| Try it |
Would you write out all the records again, exactly?

Segment Start: Data extract

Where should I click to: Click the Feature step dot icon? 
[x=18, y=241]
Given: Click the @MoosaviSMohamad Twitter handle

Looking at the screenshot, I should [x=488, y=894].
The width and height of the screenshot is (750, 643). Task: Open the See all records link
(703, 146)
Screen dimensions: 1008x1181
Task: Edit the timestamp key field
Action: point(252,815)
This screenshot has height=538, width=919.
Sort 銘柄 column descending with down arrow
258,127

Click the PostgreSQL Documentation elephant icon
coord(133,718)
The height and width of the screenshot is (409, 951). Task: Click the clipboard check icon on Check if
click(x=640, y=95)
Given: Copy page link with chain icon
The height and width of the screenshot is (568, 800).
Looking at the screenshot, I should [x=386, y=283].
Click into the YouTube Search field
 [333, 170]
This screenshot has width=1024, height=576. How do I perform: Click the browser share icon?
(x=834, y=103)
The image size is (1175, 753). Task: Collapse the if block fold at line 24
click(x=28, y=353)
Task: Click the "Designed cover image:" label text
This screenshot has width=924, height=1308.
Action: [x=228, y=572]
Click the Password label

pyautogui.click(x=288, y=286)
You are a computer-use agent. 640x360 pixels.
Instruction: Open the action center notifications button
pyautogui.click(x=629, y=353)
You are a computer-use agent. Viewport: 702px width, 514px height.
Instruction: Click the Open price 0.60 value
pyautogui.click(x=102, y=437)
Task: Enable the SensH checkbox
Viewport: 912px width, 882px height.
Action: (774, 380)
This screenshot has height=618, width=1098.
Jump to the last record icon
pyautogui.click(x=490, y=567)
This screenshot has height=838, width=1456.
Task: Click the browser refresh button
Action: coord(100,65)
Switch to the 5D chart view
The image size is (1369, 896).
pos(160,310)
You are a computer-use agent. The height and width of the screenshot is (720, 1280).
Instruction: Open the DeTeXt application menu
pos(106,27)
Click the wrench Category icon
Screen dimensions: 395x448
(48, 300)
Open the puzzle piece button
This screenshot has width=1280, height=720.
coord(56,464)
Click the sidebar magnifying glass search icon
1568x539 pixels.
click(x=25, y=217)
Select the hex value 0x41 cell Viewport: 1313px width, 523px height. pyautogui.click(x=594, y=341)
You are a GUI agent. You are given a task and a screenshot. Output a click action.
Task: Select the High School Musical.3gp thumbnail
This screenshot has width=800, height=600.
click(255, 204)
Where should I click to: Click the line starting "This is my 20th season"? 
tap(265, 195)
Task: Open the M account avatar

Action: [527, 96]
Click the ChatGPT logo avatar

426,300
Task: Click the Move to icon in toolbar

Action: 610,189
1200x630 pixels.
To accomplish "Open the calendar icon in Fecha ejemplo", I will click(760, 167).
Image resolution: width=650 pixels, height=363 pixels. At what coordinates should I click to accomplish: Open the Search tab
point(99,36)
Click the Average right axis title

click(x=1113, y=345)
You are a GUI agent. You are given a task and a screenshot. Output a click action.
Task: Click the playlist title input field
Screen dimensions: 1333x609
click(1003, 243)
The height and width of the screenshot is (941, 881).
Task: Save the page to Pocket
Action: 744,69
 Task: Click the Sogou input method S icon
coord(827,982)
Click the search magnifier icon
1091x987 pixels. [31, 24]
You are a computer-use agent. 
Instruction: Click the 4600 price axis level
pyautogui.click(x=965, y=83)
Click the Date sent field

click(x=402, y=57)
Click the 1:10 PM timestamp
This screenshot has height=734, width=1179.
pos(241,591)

Segment End: Data extract

| Response |
Where should I click to: Click the Feature step dot icon? 
[x=18, y=241]
Given: Click the @MoosaviSMohamad Twitter handle

Looking at the screenshot, I should [x=488, y=894].
The width and height of the screenshot is (750, 643). Task: Open the See all records link
(703, 146)
Screen dimensions: 1008x1181
Task: Edit the timestamp key field
Action: point(252,815)
This screenshot has height=538, width=919.
Sort 銘柄 column descending with down arrow
258,127

Click the PostgreSQL Documentation elephant icon
coord(133,718)
The height and width of the screenshot is (409, 951). Task: Click the clipboard check icon on Check if
click(x=640, y=95)
Given: Copy page link with chain icon
The height and width of the screenshot is (568, 800).
Looking at the screenshot, I should [x=386, y=283].
Click into the YouTube Search field
 [333, 170]
This screenshot has width=1024, height=576. How do I perform: Click the browser share icon?
(x=834, y=103)
The image size is (1175, 753). Task: Collapse the if block fold at line 24
click(x=28, y=353)
Task: Click the "Designed cover image:" label text
This screenshot has width=924, height=1308.
Action: [x=228, y=572]
Click the Password label

pyautogui.click(x=288, y=286)
You are a computer-use agent. 640x360 pixels.
Instruction: Open the action center notifications button
pyautogui.click(x=629, y=353)
You are a computer-use agent. Viewport: 702px width, 514px height.
Instruction: Click the Open price 0.60 value
pyautogui.click(x=102, y=437)
Task: Enable the SensH checkbox
Viewport: 912px width, 882px height.
Action: (774, 380)
This screenshot has height=618, width=1098.
Jump to the last record icon
pyautogui.click(x=490, y=567)
This screenshot has height=838, width=1456.
Task: Click the browser refresh button
Action: coord(100,65)
Switch to the 5D chart view
The image size is (1369, 896).
pos(160,310)
You are a computer-use agent. The height and width of the screenshot is (720, 1280).
Instruction: Open the DeTeXt application menu
pos(106,27)
Click the wrench Category icon
Screen dimensions: 395x448
(48, 300)
Open the puzzle piece button
This screenshot has width=1280, height=720.
coord(56,464)
Click the sidebar magnifying glass search icon
1568x539 pixels.
click(x=25, y=217)
Select the hex value 0x41 cell Viewport: 1313px width, 523px height. pyautogui.click(x=594, y=341)
You are a GUI agent. You are given a task and a screenshot. Output a click action.
Task: Select the High School Musical.3gp thumbnail
This screenshot has width=800, height=600.
click(255, 204)
Where should I click to: Click the line starting "This is my 20th season"? 
tap(265, 195)
Task: Open the M account avatar

Action: [527, 96]
Click the ChatGPT logo avatar

426,300
Task: Click the Move to icon in toolbar

Action: 610,189
1200x630 pixels.
To accomplish "Open the calendar icon in Fecha ejemplo", I will click(760, 167).
Image resolution: width=650 pixels, height=363 pixels. At what coordinates should I click to accomplish: Open the Search tab
point(99,36)
Click the Average right axis title

click(x=1113, y=345)
You are a GUI agent. You are given a task and a screenshot. Output a click action.
Task: Click the playlist title input field
Screen dimensions: 1333x609
click(1003, 243)
The height and width of the screenshot is (941, 881).
Task: Save the page to Pocket
Action: 744,69
 Task: Click the Sogou input method S icon
coord(827,982)
Click the search magnifier icon
1091x987 pixels. [31, 24]
You are a computer-use agent. 
Instruction: Click the 4600 price axis level
pyautogui.click(x=965, y=83)
Click the Date sent field

click(x=402, y=57)
Click the 1:10 PM timestamp
This screenshot has height=734, width=1179.
pos(241,591)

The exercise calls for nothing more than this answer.